▶ Activity:
The word "Uncheck" occurs in some lines of the listing. Copy those lines.

▶ Entries provided:
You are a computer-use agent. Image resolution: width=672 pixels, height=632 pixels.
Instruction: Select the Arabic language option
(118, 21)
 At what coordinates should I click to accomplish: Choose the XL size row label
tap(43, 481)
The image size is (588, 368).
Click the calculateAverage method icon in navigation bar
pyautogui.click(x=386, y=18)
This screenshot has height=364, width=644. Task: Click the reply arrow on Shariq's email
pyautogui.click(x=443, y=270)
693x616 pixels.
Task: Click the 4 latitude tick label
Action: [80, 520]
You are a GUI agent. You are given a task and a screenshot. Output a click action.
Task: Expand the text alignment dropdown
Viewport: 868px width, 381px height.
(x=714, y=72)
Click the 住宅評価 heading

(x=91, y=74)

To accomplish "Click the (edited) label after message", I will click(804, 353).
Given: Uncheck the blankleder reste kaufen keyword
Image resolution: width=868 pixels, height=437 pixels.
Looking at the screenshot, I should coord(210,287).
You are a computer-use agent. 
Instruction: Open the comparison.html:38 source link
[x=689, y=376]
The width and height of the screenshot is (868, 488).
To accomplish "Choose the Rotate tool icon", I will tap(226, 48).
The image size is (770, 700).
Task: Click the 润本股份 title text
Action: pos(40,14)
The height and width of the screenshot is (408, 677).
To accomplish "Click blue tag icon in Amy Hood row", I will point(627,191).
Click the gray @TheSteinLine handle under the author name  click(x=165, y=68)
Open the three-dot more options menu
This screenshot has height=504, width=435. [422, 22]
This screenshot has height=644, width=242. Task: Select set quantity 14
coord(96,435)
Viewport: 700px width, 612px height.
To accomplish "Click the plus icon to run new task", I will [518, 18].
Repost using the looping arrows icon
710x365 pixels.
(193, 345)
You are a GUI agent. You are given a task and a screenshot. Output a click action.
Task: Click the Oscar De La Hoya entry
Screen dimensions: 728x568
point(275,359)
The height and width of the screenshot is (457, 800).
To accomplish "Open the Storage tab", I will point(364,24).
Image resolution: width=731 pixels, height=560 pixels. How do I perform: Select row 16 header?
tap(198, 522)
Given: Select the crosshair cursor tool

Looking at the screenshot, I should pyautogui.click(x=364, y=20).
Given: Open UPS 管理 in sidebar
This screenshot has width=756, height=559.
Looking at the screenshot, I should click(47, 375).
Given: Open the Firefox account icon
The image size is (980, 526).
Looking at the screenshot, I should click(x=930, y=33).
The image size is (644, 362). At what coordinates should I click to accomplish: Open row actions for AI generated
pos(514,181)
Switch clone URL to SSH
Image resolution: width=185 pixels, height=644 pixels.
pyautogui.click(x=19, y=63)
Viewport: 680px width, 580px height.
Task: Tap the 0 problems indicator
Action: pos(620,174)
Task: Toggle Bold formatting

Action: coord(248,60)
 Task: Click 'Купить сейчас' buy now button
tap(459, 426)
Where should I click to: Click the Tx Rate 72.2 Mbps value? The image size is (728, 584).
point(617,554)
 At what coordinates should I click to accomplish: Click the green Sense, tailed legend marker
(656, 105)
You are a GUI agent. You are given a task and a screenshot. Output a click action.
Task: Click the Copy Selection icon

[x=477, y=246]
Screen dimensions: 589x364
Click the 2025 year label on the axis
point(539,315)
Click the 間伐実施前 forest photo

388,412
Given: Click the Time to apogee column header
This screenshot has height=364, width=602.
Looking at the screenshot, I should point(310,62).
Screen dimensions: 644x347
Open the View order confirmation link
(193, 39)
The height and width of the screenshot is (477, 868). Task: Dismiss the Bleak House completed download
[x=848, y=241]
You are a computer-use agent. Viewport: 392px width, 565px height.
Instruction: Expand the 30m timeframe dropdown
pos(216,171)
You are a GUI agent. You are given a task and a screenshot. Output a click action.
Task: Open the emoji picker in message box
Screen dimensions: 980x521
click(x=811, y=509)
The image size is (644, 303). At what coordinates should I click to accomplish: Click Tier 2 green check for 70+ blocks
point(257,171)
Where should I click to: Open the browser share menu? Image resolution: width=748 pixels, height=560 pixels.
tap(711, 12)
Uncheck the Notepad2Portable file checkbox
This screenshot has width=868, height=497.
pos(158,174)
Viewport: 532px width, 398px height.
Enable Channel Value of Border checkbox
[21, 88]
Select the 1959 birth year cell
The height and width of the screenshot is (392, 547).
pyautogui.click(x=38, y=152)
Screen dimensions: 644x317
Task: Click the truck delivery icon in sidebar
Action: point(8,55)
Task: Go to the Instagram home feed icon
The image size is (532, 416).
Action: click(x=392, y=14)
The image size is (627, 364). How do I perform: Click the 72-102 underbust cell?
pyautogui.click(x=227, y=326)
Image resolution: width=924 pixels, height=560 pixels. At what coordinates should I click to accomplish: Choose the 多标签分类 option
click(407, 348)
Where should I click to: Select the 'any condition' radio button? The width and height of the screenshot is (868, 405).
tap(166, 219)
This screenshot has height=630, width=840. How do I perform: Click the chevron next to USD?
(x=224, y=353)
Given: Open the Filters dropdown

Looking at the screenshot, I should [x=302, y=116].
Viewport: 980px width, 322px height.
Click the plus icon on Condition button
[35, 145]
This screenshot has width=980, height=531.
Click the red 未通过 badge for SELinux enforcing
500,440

▶ Your solution:
Given: Uncheck the blankleder reste kaufen keyword
Uncheck the Notepad2Portable file checkbox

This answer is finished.